Optionally, the LF image can be encoded separately in a (hidden)
LF frame, which can itself recursively be encoded in VarDCT mode
and have its own LF frame. This makes it possible to represent huge
images while still having an overall preview that can be efficiently
decoded.
Then the HF groups are encoded, corresponding to the remaining AC
coefficients. The HF groups can be encoded in multiple passes for
more progressive refinement steps; the coefficients of all passes
are added. Unlike JPEG progressive scan scripts, JPEG XL allows
signaling any amount of detail in any part of the image in any pass.
In Modular mode, groups can have dimensions 128x128, 256x256, 512x512
or 1024x1024. If the Squeeze transform was used, the data will
be split in three parts: the Global groups (the top of the Laplacian
pyramid that fits in a single group), the LF groups (the middle part
of the Laplacian pyramid that corresponds to the data needed to
reconstruct the 1:8 image) and the HF groups (the base of the Laplacian
pyramid), where the HF groups are again possibly encoded in multiple
passes (up to three: one for the 1:4 image, one for the 1:2 image,
and one for the 1:1 image).
In case of a VarDCT image with extra channels (e.g. alpha), the
VarDCT groups and the Modular groups are interleaved in order to
allow progressive previews of all the channels.
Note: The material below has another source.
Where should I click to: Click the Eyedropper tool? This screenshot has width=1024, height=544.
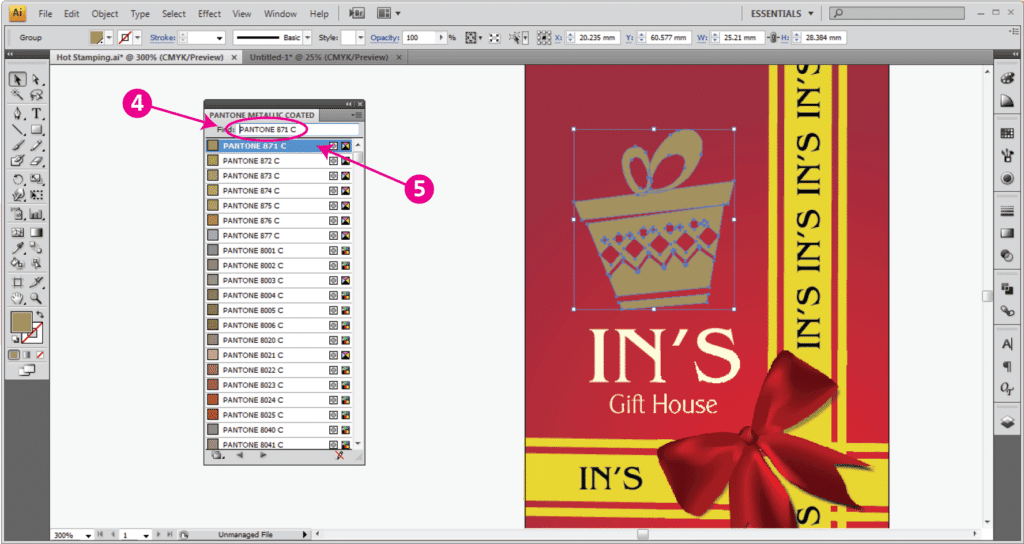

The default group order is to encode the LF and HF groups in
scanline order (top to bottom, left to right), but this order
can be permuted arbitrarily. This allows, for example, a center-first
ordering or a saliency-based ordering, causing the bitstream
to prioritize progressive refinements in a different way.
## File Format Features
Besides the image data itself (stored in the `jxlc` codestream box),
the optional container format allows storing additional information.
## Metadata
Three types of metadata can be included in a JPEG XL container:
* Exif (`Exif`)
* XMP (`xml `)
* JUMBF (`jumb`)
This metadata can contain information about the image, such as copyright
notices, GPS coordinates, camera settings, etc.
If it contains rendering-impacting information (such as Exif orientation),
the information in the codestream takes precedence.
## Compressed Metadata
The container allows the above metadata to be stored either uncompressed
(e.g. plaintext XML in the case of XMP) or by Brotli-compression.
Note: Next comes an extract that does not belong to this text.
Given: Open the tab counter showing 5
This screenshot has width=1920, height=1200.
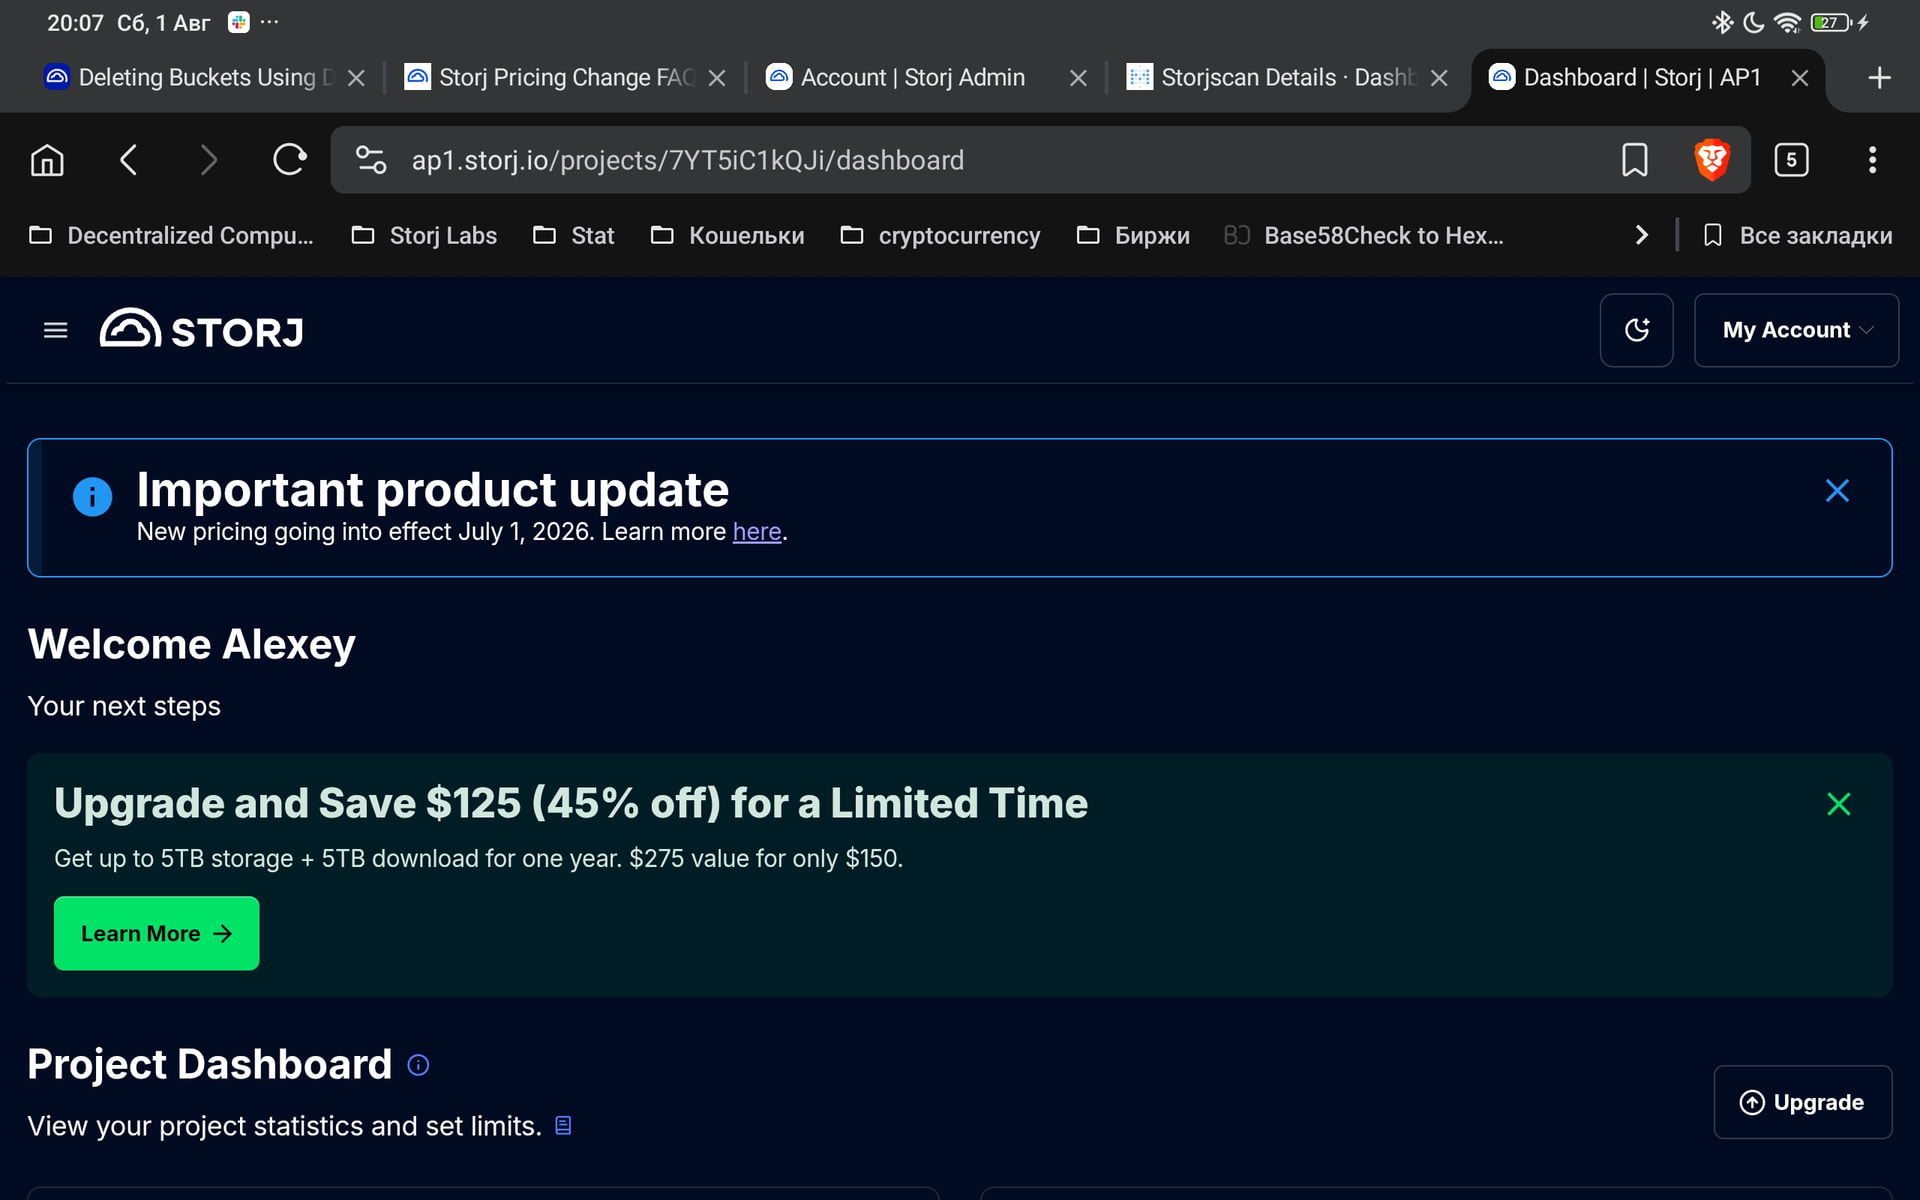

In the latter case, the box type is `brob` (Brotli-compressed Box) and
the first four bytes of the box contents define the actual box type
(e.g. `xml `) it represents.
## JPEG Bitstream Reconstruction Data
JPEG XL can losslessly recompress existing JPEG files.
The general design philosophy still applies in this case:
all the image data is stored in the codestream box, including the DCT
coefficients of the original JPEG image and possibly an ICC profile or
Exif orientation.
In order to allow bit-identical reconstruction of the original JPEG file
(not just the image but the actual file), additional information is needed,
since the same image data can be encoded in multiple ways as a JPEG file.
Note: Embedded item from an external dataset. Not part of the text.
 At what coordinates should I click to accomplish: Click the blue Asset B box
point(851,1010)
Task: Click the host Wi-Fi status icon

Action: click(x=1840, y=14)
The `jbrd` box (JPEG Bitstream Reconstruction Data) contains this information.
Typically it is relatively small. Using the image data from the codestream,
the JPEG bitstream reconstruction data, and possibly other metadata boxes
that were present in the JPEG file (Exif/XMP/JUMBF), the exact original
JPEG file can be reconstructed.
This box is not needed to display a recompressed JPEG image; it is only
needed to reconstruct the original JPEG file.
## Frame Index
The container can optionally store a `jxli` box, which contains an index
of offsets to keyframes of a JPEG XL animation. It is not needed to display
the animation, but it does facilitate efficient seeking.
## Partial Codestream
The codestream can optionally be split into multiple `jxlp` boxes;
conceptually, this is equivalent to a single `jxlc` box that contains the
concatenation of all partial codestream boxes.
This makes it possible to create a file that starts with
the data needed for a progressive preview of the image, followed by
metadata, followed by the remaining image data.